If you’re not familiar with the plant-based Earth Bowl, you’re in for a deliciously comforting meal that’s easy, healthy, economical, nourishing, and fun to create, whether you layer your ingredients, place them in sections, or mix them up.

Earth Bowls typically feature hearty ingredients that vary by the season, and you can easily customize them as you like. These simple guidelines will get you rolling:

Start with a base of massaged kale, crisp fresh spinach, or other chopped dark greens in your bowl. Then, you might add grains, such as red or brown rice, millet, or quinoa−which is an exceedingly nutritious, nutty tasting, protein-rich seed rather than a grain. From there, you could add some roasted veggies, such as beets, fennel, butternut squash, leeks, etc.

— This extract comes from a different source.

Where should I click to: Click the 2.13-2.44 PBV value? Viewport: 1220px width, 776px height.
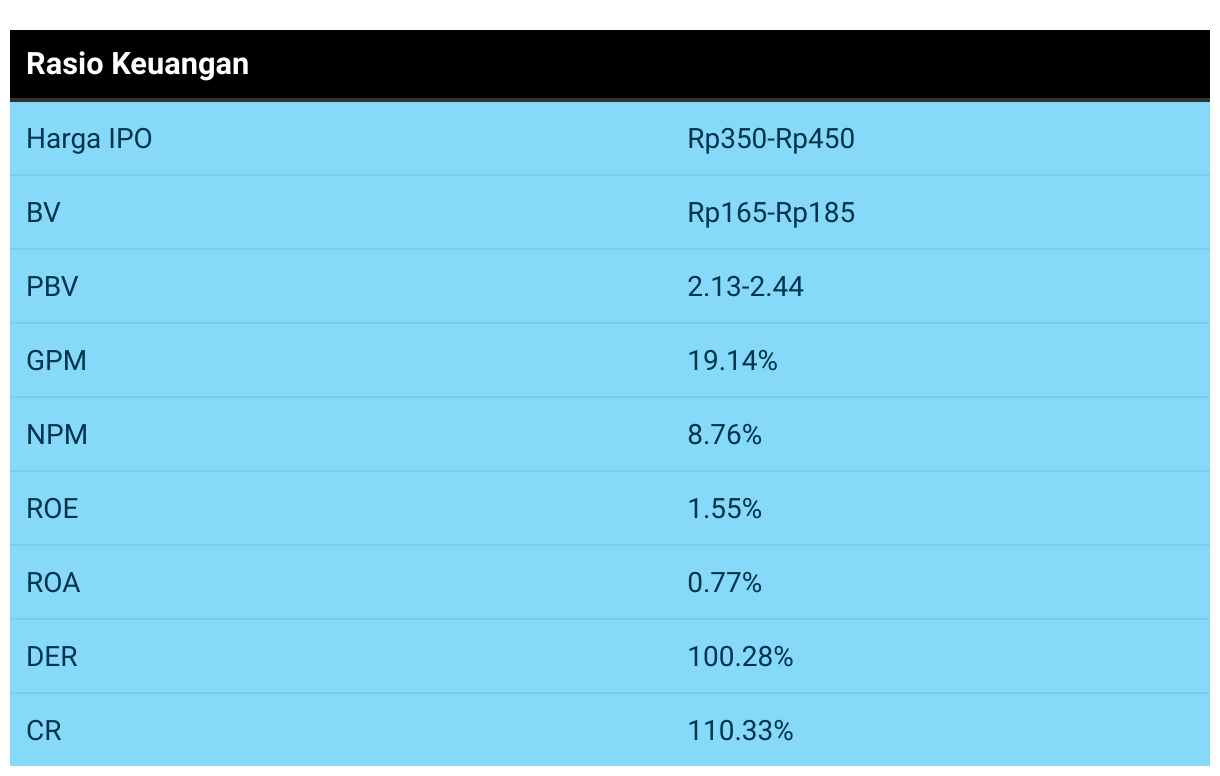click(745, 287)
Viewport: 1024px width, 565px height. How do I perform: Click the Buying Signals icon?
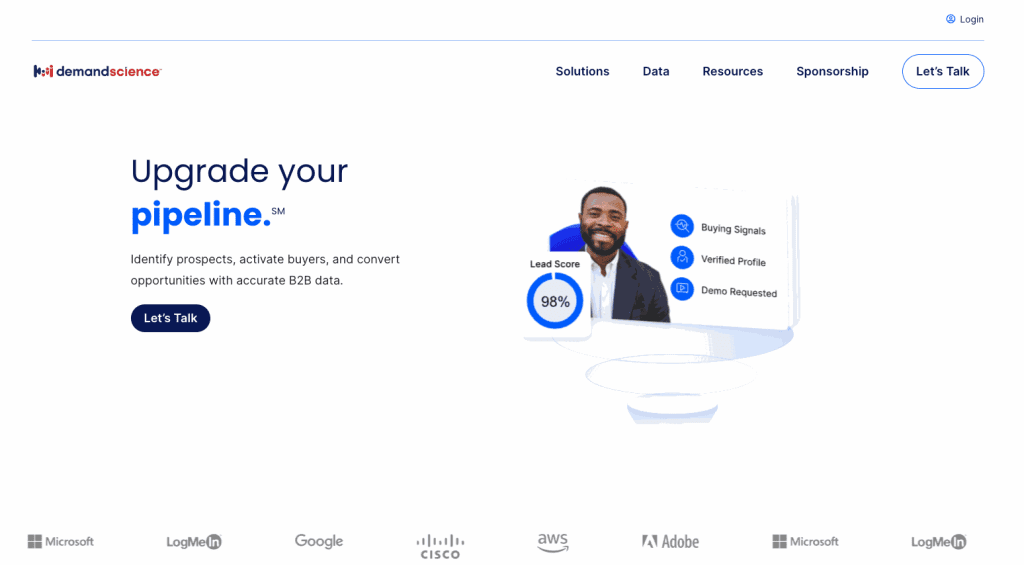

Next, incorporate your protein layer or section: beans, legumes, prepared tofu or tempeh, edamame, etc. Flavorful extras might include sun-dried tomatoes, kalamata olives, capers, etc.

Once assembled, these artistic bowls can be served with a side of luscious dressing, such as this Creamy Feng Shui Dressing or this New Age Caesar Dressing, or if you prefer, a variation of hummus, such as this protein-rich Marathon Hummus, or this Raw Bliss Lemon Hummus.

You could also crown your bowl with a luscious Cucumber-Mint Guacamole or this Lemon-Dill-Caper Mayo. Finally, adorn your masterpiece with ultra-healthy nuts and/or seeds like walnuts, almonds, pistachios, pecans, hempseeds, pumpkin seeds, etc.  It’s worth prioritizing raw nuts/seeds, as the roasting process denigrates their nutrients and healthy oils. Bon appétit!